Terms & Conditions of Service
In these Terms and Conditions of Service “the Company” means Heliocentrix Limited, “technician” means any representative of the Company whether a member of staff or an agent and “the Client” means the person or business that purchases the software licences, goods and/or services as set out in the invoice.
1. Variation of Terms
These Terms and Conditions of Service may be varied at any time by the Company, such variation to take effect 10 days after publication of such change on the Company’s website. The Company will endeavour to inform the Client of any change to these, but it is the Client’s responsibility to check the website regularly for the most recent Terms and Conditions of Service.
2. British Computer Society
All Company technicians adhere to The British Computer Society’s code of conduct and are honour bound by such code.
3. VAT & Pricing
3.1 The Company is VAT registered.
3.2 The prices shown in any correspondence, quotation and/or invoice are exclusive of VAT which, where applicable, will be added to the final total of any bill/invoice.
3.3 The Company’s services will be charged at our standard rate during the hours 09.00-17.00 Monday to Friday; at rate x 1 1/2 between 06.00-09.00 and 17.00-22.00 Monday to Friday, 09.00-17.00 Saturday and at rate x 2 at other times. Any exceptions will be notified prior to the commencement of work.
3.4 The minimum time slot charged is 15 minutes and working time will be charged on a pro-rata basis in subsequent 15 minute slots while working off site. If the Company’s technician is on site with a Client the minimum time slot charged will be one hour with subsequent 30 minute slots.

YOUR TASKS →
**1.** Reproduce the full terms and conditions without any change.
**2.** In the listing, start at the line containing "Where should I click to: Click the exit" and stop after the line containing "I will pos(559,74).". Write out those lines with "Soy sauce" swapped for "Fish sauce" and everything else the same.
The listing has no connection to the terms and conditions.

EXERCISE MATERIALS →
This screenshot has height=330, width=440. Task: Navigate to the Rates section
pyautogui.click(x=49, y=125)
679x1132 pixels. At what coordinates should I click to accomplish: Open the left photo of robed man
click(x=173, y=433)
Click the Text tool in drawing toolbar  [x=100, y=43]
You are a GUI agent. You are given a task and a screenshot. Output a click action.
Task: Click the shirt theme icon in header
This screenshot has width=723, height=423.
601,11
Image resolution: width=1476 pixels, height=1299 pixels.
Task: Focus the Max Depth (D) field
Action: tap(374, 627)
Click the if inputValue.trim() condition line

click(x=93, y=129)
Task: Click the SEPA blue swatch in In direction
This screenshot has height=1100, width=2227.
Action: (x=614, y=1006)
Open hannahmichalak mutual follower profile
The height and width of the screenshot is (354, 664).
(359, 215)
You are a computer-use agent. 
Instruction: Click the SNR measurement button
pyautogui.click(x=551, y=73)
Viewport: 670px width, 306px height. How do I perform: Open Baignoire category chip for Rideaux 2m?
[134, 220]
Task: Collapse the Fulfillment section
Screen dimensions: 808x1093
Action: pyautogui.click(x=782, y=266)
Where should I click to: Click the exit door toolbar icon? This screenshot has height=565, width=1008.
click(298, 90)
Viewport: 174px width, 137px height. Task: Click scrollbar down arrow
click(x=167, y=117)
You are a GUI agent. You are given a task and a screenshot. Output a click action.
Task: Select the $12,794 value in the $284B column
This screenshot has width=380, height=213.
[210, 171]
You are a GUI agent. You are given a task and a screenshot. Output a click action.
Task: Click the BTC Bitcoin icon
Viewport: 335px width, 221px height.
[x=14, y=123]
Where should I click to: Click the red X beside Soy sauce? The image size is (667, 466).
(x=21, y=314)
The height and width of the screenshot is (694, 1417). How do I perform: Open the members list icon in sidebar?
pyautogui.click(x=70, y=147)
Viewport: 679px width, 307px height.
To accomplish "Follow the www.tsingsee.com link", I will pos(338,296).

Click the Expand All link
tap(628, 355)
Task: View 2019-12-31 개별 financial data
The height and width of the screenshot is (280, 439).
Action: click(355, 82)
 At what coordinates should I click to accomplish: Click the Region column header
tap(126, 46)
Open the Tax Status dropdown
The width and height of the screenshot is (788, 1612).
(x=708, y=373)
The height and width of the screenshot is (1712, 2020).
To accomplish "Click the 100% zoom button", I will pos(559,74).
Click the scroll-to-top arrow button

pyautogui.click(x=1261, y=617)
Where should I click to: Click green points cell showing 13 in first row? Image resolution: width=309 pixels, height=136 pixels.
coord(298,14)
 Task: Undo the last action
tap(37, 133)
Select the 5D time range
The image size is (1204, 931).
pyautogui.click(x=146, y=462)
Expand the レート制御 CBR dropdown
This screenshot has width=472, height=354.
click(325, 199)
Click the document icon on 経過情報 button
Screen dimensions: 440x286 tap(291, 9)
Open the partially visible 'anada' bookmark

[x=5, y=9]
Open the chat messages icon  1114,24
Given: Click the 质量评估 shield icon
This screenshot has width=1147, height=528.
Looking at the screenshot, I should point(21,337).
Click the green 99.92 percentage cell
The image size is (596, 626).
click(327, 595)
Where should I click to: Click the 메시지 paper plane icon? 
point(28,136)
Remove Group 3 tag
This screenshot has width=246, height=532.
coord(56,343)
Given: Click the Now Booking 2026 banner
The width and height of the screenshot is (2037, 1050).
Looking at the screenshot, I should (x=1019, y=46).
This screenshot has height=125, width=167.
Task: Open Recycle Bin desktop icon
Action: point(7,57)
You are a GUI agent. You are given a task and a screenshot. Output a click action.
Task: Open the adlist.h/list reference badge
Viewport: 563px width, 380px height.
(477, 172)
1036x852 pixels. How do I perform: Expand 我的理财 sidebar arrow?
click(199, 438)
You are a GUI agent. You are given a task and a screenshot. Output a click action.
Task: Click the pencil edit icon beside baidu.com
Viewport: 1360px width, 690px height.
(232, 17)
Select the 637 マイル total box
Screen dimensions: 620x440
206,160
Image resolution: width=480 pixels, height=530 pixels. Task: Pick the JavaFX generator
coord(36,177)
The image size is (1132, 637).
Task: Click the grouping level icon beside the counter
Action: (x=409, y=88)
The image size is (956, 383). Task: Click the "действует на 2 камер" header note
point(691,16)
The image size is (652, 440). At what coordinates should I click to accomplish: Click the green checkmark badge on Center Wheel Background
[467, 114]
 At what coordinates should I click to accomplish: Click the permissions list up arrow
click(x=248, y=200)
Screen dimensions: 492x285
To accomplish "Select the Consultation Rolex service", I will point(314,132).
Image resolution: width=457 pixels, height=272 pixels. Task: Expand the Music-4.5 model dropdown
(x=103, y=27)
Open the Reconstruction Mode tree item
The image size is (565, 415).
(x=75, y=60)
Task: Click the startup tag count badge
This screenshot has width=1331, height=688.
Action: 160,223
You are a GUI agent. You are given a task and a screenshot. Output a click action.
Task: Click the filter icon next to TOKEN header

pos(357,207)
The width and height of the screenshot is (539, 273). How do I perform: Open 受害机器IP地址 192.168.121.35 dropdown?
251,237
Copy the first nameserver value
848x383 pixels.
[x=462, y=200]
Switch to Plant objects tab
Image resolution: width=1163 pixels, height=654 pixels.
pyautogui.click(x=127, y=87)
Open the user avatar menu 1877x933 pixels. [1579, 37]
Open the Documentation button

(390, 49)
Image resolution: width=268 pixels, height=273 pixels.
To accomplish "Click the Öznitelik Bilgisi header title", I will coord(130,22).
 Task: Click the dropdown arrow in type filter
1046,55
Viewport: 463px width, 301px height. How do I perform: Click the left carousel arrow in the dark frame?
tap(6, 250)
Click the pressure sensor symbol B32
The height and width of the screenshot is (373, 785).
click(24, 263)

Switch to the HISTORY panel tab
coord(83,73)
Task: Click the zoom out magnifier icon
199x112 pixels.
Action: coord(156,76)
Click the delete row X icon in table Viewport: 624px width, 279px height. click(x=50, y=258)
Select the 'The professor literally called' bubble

RESULTS FOR EACH TASK →
**1.**
Terms & Conditions of Service
In these Terms and Conditions of Service “the Company” means Heliocentrix Limited, “technician” means any representative of the Company whether a member of staff or an agent and “the Client” means the person or business that purchases the software licences, goods and/or services as set out in the invoice.
1. Variation of Terms
These Terms and Conditions of Service may be varied at any time by the Company, such variation to take effect 10 days after publication of such change on the Company’s website. The Company will endeavour to inform the Client of any change to these, but it is the Client’s responsibility to check the website regularly for the most recent Terms and Conditions of Service.
2. British Computer Society
All Company technicians adhere to The British Computer Society’s code of conduct and are honour bound by such code.
3. VAT & Pricing
3.1 The Company is VAT registered.
3.2 The prices shown in any correspondence, quotation and/or invoice are exclusive of VAT which, where applicable, will be added to the final total of any bill/invoice.
3.3 The Company’s services will be charged at our standard rate during the hours 09.00-17.00 Monday to Friday; at rate x 1 1/2 between 06.00-09.00 and 17.00-22.00 Monday to Friday, 09.00-17.00 Saturday and at rate x 2 at other times. Any exceptions will be notified prior to the commencement of work.
3.4 The minimum time slot charged is 15 minutes and working time will be charged on a pro-rata basis in subsequent 15 minute slots while working off site. If the Company’s technician is on site with a Client the minimum time slot charged will be one hour with subsequent 30 minute slots.

**2.**
Where should I click to: Click the exit door toolbar icon? This screenshot has height=565, width=1008.
click(298, 90)
Viewport: 174px width, 137px height. Task: Click scrollbar down arrow
click(x=167, y=117)
You are a GUI agent. You are given a task and a screenshot. Output a click action.
Task: Select the $12,794 value in the $284B column
This screenshot has width=380, height=213.
[210, 171]
You are a GUI agent. You are given a task and a screenshot. Output a click action.
Task: Click the BTC Bitcoin icon
Viewport: 335px width, 221px height.
[x=14, y=123]
Where should I click to: Click the red X beside Fish sauce? The image size is (667, 466).
(x=21, y=314)
The height and width of the screenshot is (694, 1417). How do I perform: Open the members list icon in sidebar?
pyautogui.click(x=70, y=147)
Viewport: 679px width, 307px height.
To accomplish "Follow the www.tsingsee.com link", I will pos(338,296).

Click the Expand All link
tap(628, 355)
Task: View 2019-12-31 개별 financial data
The height and width of the screenshot is (280, 439).
Action: click(355, 82)
 At what coordinates should I click to accomplish: Click the Region column header
tap(126, 46)
Open the Tax Status dropdown
The width and height of the screenshot is (788, 1612).
(x=708, y=373)
The height and width of the screenshot is (1712, 2020).
To accomplish "Click the 100% zoom button", I will pos(559,74).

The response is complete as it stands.